21 En het geschiedde, toen al het volk gedoopt werd, en Jezus ook gedoopt was, en bad, dat de hemel geopend werd;
Or, lorsque tout le peuple fut baptisé, Jésus aussi avait été baptisé et il priait. Le ciel s'ouvrit,
22 En dat de Heilige Geest op Hem nederdaalde, in lichamelijke gedaante, gelijk een duif; en dat er een stem geschiedde uit den hemel, zeggende: Gij zijt Mijn geliefde Zoon, in U heb Ik Mijn welbehagen!
et le Saint-Esprit descendit sur lui sous une forme corporelle, comme une colombe; et une voix sortit du ciel, disant: « Tu es mon Fils bien-aimé. En toi j'ai mis toute mon affection. »

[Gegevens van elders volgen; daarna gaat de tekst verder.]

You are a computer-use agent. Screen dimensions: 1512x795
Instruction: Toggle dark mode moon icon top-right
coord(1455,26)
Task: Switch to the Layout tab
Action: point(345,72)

23 En Hij, Jezus, begon omtrent dertig jaren oud te wezen, zijnde (alzo men meende) de zoon van Jozef, den zoon van Heli,
Jésus lui-même, lorsqu'il commença à enseigner, avait environ trente ans; il était fils (comme on le supposait) de Joseph, fils d'Héli,
24 Den zoon van Matthat, den zoon van Levi, den zoon van Melchi, den zoon van Janna, den zoon van Jozef,
fils de Matthat, fils de Lévi, fils de Melchi, fils de Jannaï, fils de Joseph,
25 Den zoon van Mattathias, den zoon van Amos, den zoon van Naum, den zoon van Esli, den zoon van Naggai,
fils de Mattathias, fils d'Amos, fils de Nahoum, fils d'Esli, fils de Naggaï,
26 Den zoon van Maath, den zoon van Mattathias, den zoon van Semei, den zoon van Jozef, den zoon van Juda,
fils de Maath, fils de Mattathias, fils de Semein, fils de Joseph, fils de Juda,
27 Den zoon van Johannes, den zoon van Rhesa, den zoon van Zorobabel, den zoon van Salathiel, den zoon van Neri,
fils de Joanan, fils de Rhesa, fils de Zerubbabel, fils de Shealtiel, fils de Neri,
28 Den zoon van Melchi, den zoon van Addi, den zoon van Kosam, den zoon van Elmodam, den zoon van Er,
fils de Melchi, fils d'Addi, fils de Cosam, fils d'Elmodam, fils d'Er,
29 Den zoon van Joses, den zoon van Eliezer, den zoon van Jorim, den zoon van Matthat, den zoon van Levi,
fils de Jose, fils d'Eliezer, fils de Jorim, fils de Matthat, fils de Levi,
30 Den zoon van Simeon, den zoon van Juda, den zoon van Jozef, den zoon van Jonan, den zoon van Eljakim,
fils de Siméon, fils de Juda, fils de Joseph, le fils de Jonan, le fils d'Eliakim,
31 Den zoon van Meleas, den zoon van Mainan, den zoon van Mattatha, den zoon van Nathan, den zoon van David,
le fils de Melea, le fils de Menan, le fils de Mattatha, le fils de Nathan, le fils de David,
32 Den zoon van Jesse, den zoon van Obed, den zoon van Booz, den zoon van Salmon, den zoon van Nahasson,
le fils de Jesse, le fils d'Obed, le fils de Boaz, le fils de Salmon, le fils de Nahshon,
33 Den zoon van Aminadab, den zoon van Aram, den zoon van Esrom, den zoon van Fares, den zoon van Juda,
le fils d'Amminadab, le fils d'Aram, le fils de Hezron, le fils de Perez, le fils de Juda,
34 Den zoon van Jakob, den zoon van Izak, den zoon van Abraham, den zoon van Thara, den zoon van Nachor,
le fils de Jacob, le fils d'Isaac, le fils d'Abraham, fils de Térah, fils de Nachor,
35 Den zoon van Saruch, den zoon van Ragau, den zoon van Falek, den zoon van Heber, den zoon van Sala,
fils de Serug, fils de Reu, fils de Peleg, fils d'Eber, fils de Shelah,
36 Den zoon van Kainan, den zoon van Arfaxad, den zoon van Sem, den zoon van Noe, den zoon van Lamech,
fils de Caïnan, fils d'Arphaxad, fils de Sem, fils de Noé, fils de Lamek,
37 Den zoon van Mathusala, den zoon van Enoch, den zoon van Jared, den zoon van Malaleel, den zoon van Kainan,
fils de Mathusalem, fils d'Hénoch, fils de Jared, fils de Mahalaleel, fils de Caïnan,
38 Den zoon van Enos, den zoon van Seth, den zoon van Adam, den zoon van God.
fils d'Énos, fils de Seth, fils d'Adam, fils de Dieu.